Q7: Experimental settings?

A7: To ensure reproducibility, we have updated the experimental details in Appendix D of our revised manuscript.

Hardware: All experiments are executed on an RTX 2070 GPU with an Intel(R) i7-10750H CPU.

Software: Python 3.7.4 with PyTorch 1.13.1.

Optimizer, epoch, batchsize: We provided them in the second point of Appendix D. Note that we pre-train STL-10 with 50 epochs due to its substantial data volume.

Augmentation: We provided the parameter of every augmentation in the fourth point of Appendix D.

Supplementary experiments in our response: Complete implementation details are included in their respective response.

Should any additional technical specifications be required? Please inform us and we will promptly provide the requested information.


Q8: Cost from SVD.

A8: We have added the cost of SVD on different datasets (link: https://imgse.com/i/pEsQfUO).

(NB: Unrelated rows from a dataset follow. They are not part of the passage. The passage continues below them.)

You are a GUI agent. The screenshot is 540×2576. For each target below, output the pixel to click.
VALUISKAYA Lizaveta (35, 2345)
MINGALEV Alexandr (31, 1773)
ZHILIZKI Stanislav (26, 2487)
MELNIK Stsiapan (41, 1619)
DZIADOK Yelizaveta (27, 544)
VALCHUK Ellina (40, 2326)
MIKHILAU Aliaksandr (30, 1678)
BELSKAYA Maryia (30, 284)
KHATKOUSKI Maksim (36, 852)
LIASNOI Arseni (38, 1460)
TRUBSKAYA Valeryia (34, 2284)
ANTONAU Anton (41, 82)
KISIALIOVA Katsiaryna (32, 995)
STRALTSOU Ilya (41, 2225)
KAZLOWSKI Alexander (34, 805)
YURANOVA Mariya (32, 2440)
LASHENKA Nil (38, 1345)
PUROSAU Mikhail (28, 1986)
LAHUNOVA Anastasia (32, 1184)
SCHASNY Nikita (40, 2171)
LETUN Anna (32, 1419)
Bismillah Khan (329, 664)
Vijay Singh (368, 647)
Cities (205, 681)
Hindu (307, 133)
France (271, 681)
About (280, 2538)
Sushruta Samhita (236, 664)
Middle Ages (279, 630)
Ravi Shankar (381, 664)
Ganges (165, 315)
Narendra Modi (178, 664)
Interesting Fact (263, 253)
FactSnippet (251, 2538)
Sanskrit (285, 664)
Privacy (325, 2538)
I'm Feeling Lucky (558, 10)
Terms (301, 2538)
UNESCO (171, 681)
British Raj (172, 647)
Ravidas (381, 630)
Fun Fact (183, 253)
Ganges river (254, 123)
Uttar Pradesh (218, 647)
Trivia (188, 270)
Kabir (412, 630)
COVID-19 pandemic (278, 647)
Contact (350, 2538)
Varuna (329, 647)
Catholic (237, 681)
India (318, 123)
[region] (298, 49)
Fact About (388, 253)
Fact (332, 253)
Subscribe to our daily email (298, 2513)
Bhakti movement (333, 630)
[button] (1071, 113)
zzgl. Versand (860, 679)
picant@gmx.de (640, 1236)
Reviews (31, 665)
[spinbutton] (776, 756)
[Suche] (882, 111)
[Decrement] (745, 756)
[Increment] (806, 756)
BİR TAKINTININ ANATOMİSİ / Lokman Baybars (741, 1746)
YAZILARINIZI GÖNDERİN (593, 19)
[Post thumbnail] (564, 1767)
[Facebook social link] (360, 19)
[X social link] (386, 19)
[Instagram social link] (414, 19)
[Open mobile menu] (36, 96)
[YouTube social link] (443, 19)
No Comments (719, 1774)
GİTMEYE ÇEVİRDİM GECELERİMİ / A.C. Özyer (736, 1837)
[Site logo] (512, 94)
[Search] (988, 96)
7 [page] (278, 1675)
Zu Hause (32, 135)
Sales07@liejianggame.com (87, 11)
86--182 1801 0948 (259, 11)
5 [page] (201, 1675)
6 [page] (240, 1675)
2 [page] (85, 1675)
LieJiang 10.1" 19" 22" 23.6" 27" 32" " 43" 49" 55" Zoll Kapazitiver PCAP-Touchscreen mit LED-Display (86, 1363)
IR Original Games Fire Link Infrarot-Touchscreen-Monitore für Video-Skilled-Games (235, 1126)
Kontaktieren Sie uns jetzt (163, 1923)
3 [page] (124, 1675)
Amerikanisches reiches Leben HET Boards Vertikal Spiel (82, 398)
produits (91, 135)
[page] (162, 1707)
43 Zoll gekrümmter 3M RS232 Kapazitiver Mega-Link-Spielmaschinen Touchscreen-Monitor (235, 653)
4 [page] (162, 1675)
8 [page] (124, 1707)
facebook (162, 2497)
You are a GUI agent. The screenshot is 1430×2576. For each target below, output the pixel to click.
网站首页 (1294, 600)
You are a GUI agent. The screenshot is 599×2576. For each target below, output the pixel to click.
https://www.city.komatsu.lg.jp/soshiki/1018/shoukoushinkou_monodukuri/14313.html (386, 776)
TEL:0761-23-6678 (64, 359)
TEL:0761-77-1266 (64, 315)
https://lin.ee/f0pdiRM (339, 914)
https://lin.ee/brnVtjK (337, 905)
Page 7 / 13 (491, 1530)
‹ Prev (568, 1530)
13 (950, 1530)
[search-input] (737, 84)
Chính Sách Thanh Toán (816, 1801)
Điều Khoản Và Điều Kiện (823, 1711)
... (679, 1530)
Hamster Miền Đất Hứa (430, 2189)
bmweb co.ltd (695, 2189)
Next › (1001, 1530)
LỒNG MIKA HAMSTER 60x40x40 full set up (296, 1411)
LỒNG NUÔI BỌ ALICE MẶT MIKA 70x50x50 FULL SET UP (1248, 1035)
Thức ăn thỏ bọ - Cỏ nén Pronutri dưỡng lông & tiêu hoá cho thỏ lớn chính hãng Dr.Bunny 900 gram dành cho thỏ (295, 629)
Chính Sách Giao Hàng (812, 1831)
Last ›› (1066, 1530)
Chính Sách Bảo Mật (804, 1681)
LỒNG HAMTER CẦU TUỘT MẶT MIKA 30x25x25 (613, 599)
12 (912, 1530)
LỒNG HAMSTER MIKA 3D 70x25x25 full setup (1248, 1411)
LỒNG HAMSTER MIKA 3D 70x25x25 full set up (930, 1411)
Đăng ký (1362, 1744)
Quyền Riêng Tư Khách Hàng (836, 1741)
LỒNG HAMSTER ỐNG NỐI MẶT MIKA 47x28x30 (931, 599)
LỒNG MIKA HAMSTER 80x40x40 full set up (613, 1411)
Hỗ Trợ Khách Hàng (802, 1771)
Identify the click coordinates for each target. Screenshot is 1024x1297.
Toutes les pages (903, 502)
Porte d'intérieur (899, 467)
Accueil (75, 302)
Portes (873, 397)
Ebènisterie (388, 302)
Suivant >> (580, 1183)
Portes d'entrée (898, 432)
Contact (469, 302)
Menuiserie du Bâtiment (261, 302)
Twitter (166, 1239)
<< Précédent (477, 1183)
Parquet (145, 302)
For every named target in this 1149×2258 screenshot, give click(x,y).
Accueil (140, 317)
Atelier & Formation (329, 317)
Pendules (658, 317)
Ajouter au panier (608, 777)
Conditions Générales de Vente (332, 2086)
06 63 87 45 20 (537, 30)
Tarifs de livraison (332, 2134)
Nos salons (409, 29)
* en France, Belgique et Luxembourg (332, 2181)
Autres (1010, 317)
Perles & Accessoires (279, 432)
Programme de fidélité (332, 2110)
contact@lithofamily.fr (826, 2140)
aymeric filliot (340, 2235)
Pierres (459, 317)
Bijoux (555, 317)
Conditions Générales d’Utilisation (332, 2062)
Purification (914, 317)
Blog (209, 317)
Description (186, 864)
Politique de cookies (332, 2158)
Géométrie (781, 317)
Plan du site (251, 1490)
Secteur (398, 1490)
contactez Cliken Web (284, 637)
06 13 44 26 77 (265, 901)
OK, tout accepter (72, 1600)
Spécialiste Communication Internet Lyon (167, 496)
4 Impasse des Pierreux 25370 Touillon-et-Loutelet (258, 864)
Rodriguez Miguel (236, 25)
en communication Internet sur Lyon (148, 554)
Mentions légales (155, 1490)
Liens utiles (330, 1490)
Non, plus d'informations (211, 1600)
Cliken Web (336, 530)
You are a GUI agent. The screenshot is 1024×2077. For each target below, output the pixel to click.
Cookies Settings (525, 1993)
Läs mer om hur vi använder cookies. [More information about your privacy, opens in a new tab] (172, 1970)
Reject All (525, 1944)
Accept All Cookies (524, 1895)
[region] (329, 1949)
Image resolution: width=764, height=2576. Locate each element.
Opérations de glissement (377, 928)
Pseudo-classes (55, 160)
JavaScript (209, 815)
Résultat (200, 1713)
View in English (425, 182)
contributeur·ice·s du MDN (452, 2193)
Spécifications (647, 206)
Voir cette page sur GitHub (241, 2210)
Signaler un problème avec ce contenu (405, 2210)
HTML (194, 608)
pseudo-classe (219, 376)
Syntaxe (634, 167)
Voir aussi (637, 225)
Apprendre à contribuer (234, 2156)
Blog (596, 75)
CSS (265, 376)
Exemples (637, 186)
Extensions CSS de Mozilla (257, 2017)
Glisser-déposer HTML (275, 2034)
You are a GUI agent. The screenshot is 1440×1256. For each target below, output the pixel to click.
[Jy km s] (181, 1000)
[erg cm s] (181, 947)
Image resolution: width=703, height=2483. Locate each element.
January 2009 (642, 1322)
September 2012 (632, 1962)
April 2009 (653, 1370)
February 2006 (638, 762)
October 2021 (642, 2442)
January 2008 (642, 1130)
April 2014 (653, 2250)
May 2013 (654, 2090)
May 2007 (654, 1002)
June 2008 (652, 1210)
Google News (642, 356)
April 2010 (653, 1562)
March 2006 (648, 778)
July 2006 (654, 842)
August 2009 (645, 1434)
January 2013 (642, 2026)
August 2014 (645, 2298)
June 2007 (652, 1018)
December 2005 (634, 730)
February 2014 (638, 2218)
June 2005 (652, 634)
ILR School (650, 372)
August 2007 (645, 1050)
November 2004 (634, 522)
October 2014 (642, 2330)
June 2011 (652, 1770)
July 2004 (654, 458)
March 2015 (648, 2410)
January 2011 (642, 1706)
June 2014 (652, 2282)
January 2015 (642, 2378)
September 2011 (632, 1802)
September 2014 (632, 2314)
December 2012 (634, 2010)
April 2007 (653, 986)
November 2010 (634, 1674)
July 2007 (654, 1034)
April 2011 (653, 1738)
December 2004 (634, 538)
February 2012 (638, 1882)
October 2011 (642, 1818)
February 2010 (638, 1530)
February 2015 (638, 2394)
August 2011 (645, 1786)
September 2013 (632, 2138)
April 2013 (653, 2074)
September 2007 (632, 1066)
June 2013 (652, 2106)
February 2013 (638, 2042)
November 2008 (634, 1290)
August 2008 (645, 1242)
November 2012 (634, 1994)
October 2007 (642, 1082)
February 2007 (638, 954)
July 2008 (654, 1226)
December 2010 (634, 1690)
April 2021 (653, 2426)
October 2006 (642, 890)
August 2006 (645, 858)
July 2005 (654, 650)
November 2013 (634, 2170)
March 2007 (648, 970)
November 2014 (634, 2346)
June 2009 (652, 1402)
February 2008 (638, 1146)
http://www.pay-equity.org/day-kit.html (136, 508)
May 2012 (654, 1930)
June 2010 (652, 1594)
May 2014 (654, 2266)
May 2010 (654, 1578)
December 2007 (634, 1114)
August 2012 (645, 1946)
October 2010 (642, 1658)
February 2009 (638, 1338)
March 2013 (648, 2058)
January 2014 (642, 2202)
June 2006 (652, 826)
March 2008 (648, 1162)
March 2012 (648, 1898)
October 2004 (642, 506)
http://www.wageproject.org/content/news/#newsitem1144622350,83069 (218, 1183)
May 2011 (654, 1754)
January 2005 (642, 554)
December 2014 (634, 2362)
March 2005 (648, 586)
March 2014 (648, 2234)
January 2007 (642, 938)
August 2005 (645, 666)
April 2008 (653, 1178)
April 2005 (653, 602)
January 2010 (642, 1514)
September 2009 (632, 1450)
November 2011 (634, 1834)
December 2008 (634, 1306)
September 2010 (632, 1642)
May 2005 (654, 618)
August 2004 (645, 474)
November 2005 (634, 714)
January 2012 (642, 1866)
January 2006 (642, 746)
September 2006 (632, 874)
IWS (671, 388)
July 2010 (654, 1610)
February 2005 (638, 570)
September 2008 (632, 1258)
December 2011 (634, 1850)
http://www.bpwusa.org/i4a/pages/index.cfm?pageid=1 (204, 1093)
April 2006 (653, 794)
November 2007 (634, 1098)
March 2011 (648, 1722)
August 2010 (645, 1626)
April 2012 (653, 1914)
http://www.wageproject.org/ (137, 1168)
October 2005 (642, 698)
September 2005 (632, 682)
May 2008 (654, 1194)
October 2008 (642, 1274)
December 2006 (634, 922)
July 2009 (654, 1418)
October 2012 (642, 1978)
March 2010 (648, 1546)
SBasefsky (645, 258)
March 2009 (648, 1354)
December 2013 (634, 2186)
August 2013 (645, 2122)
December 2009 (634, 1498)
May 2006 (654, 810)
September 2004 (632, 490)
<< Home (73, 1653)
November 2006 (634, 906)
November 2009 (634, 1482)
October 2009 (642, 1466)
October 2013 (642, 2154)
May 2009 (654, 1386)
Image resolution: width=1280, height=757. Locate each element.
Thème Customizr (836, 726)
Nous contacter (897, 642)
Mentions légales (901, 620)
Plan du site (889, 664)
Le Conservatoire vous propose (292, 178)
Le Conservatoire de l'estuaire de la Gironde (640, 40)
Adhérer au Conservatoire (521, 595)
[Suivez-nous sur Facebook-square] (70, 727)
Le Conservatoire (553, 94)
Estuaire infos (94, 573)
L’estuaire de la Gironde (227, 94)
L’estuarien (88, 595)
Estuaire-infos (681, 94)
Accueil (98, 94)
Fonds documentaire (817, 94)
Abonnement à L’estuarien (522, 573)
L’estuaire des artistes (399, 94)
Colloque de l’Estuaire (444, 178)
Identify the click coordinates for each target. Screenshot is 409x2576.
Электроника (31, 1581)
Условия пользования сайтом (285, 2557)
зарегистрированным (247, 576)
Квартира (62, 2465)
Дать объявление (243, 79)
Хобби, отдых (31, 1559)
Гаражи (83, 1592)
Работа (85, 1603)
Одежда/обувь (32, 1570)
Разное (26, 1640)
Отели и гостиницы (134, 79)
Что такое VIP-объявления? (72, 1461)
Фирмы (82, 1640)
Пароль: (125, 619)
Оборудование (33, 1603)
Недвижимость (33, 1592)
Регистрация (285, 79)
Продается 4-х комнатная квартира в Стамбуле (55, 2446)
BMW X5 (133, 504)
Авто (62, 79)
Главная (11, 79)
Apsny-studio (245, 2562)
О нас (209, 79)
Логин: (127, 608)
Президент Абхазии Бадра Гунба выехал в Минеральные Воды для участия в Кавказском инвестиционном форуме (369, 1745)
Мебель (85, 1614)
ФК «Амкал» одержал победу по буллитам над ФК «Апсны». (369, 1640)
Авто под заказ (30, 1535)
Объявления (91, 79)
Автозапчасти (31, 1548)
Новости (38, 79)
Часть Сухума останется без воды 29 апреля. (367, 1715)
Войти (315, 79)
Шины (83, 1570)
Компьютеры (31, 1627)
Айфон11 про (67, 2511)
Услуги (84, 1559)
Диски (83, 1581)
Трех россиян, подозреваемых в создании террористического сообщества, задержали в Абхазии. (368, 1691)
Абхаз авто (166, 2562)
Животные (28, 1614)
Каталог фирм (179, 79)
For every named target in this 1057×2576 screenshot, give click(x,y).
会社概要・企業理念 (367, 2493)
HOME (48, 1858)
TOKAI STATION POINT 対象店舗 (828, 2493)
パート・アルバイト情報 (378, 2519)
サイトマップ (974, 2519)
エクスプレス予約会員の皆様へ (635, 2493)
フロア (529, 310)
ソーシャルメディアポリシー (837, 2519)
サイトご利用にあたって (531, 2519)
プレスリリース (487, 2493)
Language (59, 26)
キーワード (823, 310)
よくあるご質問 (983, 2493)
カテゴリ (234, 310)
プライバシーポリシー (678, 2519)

Q9: Validation on different backbones and datasets.

A9: We have added experiments on TinyImageNet and ViT, ConvNeXt (link: https://imgse.com/i/pEsQWVK).


Q10: Other augmentation?

A10: Please see A5.


Q11: Define moderate embedding dimensions.

A11: We have added experiments on ViT, ConvNeXt, and BYOL (link: https://imgse.com/i/pEswcf1). We find that the optimal dimension is usually in [512,2048][512, 2048]. The impact of the moderate dimension is valuable to be further explored in our future work, which was mentioned in the first point of Limitation (Appendix E).


Q12: Are the improvements significant?

A12: Please see A3.

审稿人评论

I would like to thank the authors for clarifying my concerns, particularly regarding Q1, Q5, and Q9. I have reviewed the discussion between the authors and the other reviewers, and I share a concern raised by Reviewer nEce: the paper does not provide a broadly applicable guideline for generalising the proposed method. I am not fully convinced by the authors’ response that the parameters of SVD is mainly to “verify the effectiveness of SVD, not to obtain optimal model performance”, which emphasises the paper’s theoretical focus and defers the investigation of more general designs to future work. Nonetheless, I believe this limitation does not significantly detract from the paper’s contribution, given its theoretical foundation and experimental results as support. Therefore, I am inclined to improve my recommendation.

作者评论

Thank you very much for your recognition and support of our work

最终决定

This paper discusses the labeling error issues in contrastive learning and proposes a remedy through SVD on the inputs. While some reviewers initially had concerns about the scalability and applicability of the proposed method, the authors provided effective feedback with larger scale experiments on TinyImageNet, enhancing the practical applicability. Thus I recommend this paper for acceptance. Since the reviewers provided important feedback on the paper, I expect the authors to incorporate them into the final version.